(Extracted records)
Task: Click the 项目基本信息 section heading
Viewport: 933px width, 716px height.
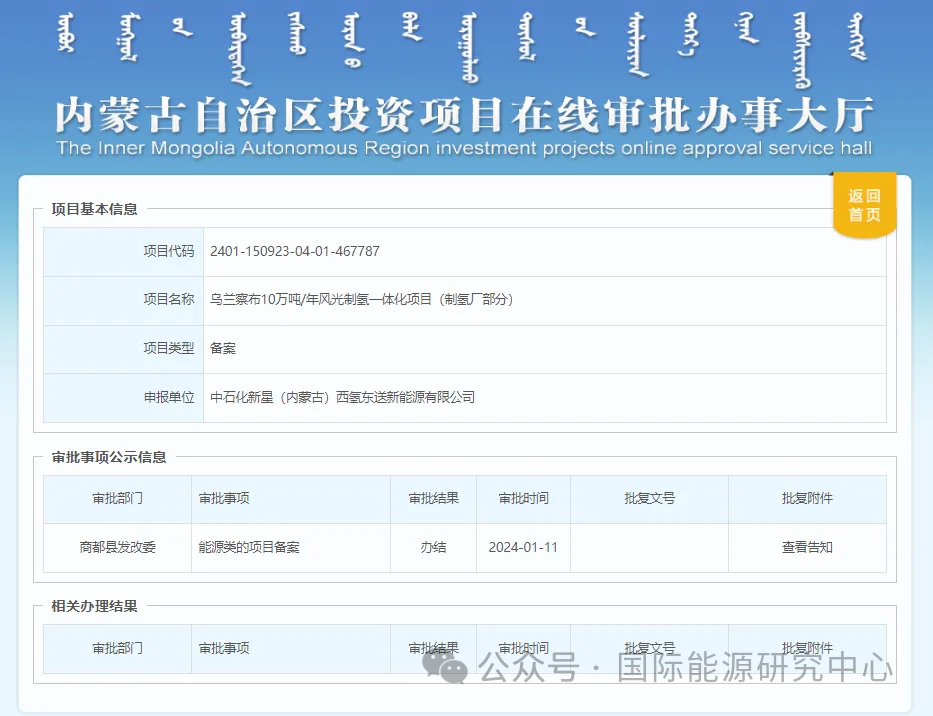Action: 95,209
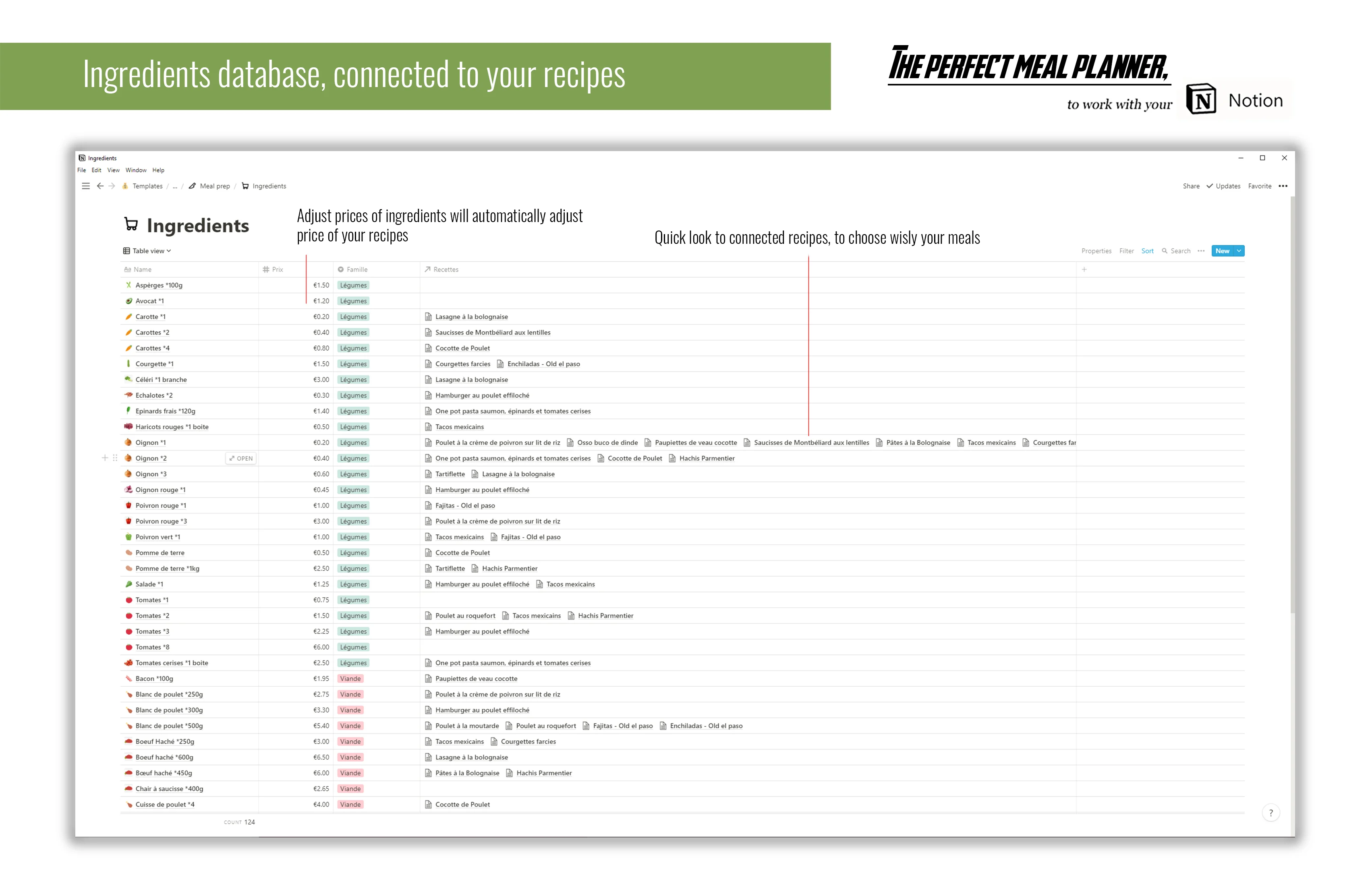Go forward with the right arrow
1372x887 pixels.
point(112,186)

Requirement:
Without the pictures, give all the records above again exactly.

Response below:
Task: Click the 项目基本信息 section heading
Viewport: 933px width, 716px height.
Action: 95,209
Go forward with the right arrow
1372x887 pixels.
point(112,186)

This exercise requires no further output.